Canadian auto workers extend Ford contract, delay strike
By ASSOCIATED PRESSIndustry Automotive Manufacturing automotive Dias electric vehicle manufacturing UNIFOR
Unifor is looking for electric vehicle commitments from the Oakville, Ont. automaker.
DETROIT — The union that represents Canadian auto workers has extended its contract with Ford beyond an 11:59 p.m. deadline, a sign that progress is being made toward an agreement.
The Unifor union has scheduled a news conference for 10 a.m. Sept. 22 to discuss the talks. It picked Ford as a potential strike target on Sept. 8.
Union President Jerry Dias said in a statement late Sept. 21 that the bargaining committee is willing to work through the night to get a fair contract and avoid a strike at Ford’s Canadian factories.
The union wants product commitments for Ford’s assembly plant in Oakville, Ont. in a new three-year contract. Production of the Ford Edge and Lincoln Nautilus SUVs ends at the plant in 2023. Dias has said the union is looking for electric vehicle commitments.
Ford also has two engine plants in Windsor, Ont. Together the three plants employ about 5,300 workers.
“We will continue to work collaboratively with Unifor to negotiate a globally competitive collective agreement,” Ford said.
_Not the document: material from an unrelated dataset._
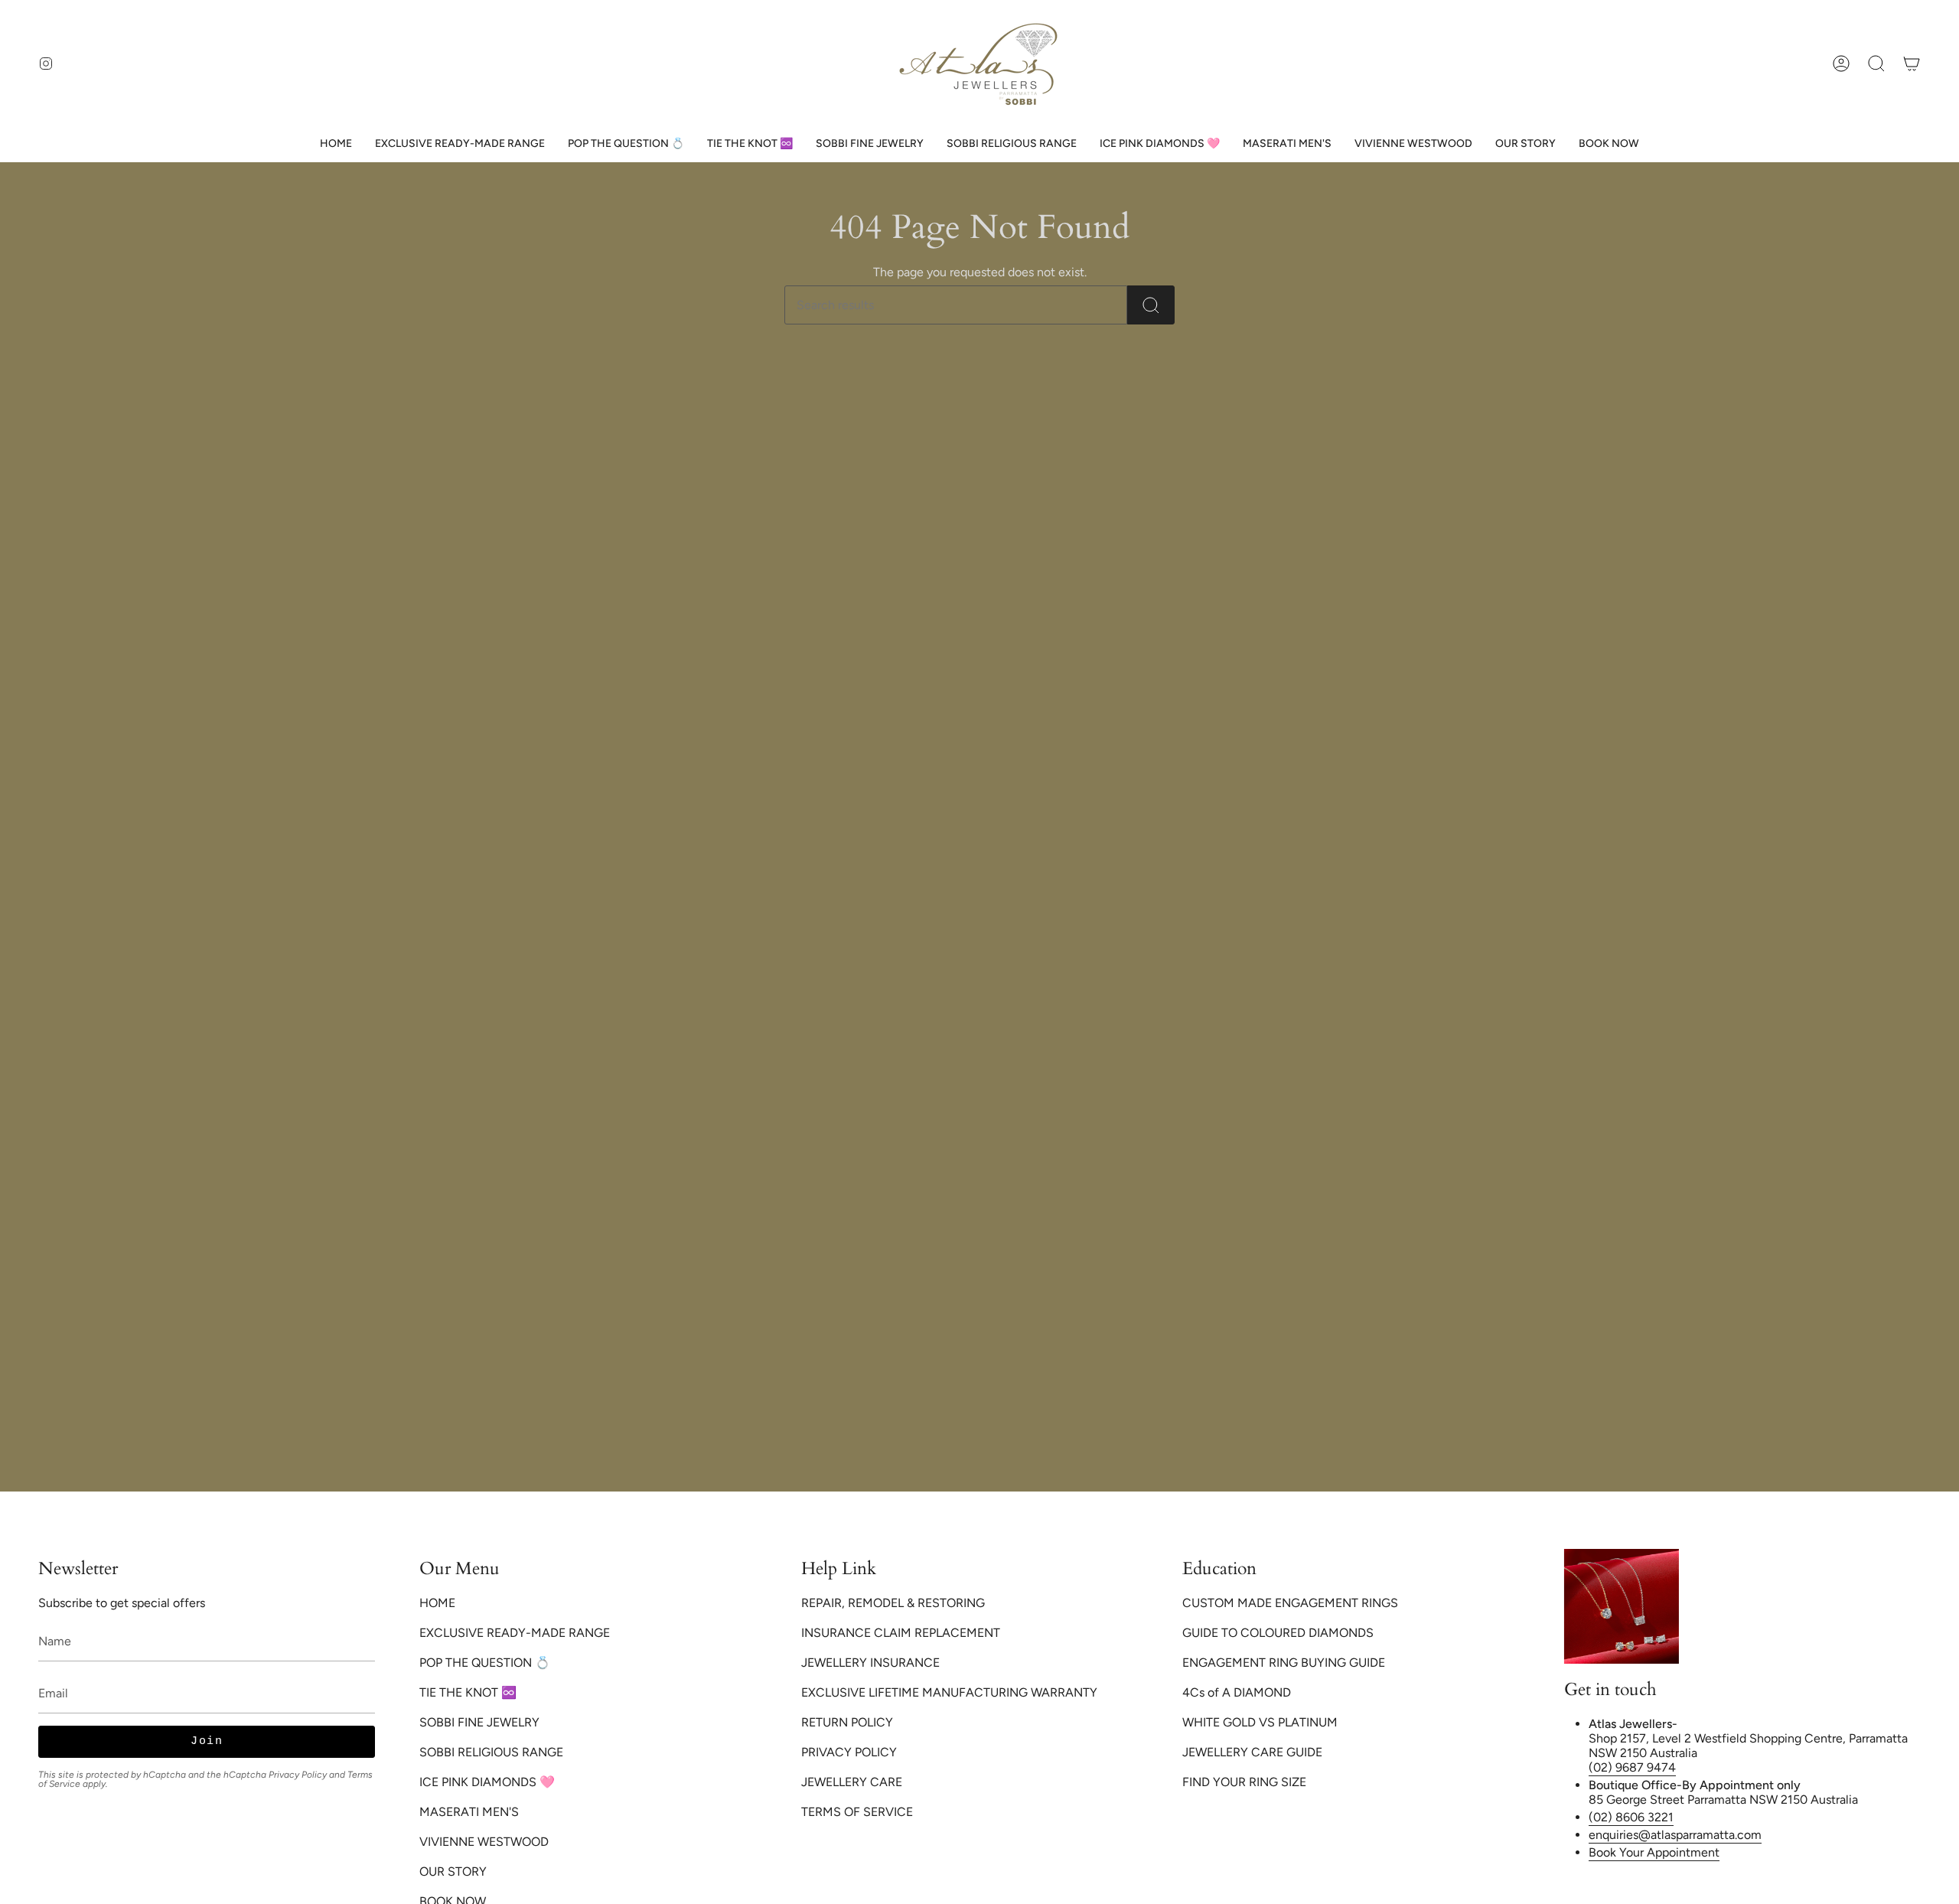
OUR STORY (453, 1871)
After settling with Ford, Unifor will start negotiations with General Motors and Fiat Chrysler.
Unifor went on a month-long strike in 2017 at a GM plant that makes the Chevrolet Equinox small SUV. The union wanted to be named the lead producer of the SUV, which also is made in Mexico. While Unifor didn’t get that, the union said it won provisions giving added benefits to workers who are near retirement if the plant closes, production moves or a shift is ended.
The union also fought with GM last year over plans to stop auto production at a factory in Oshawa, Ont.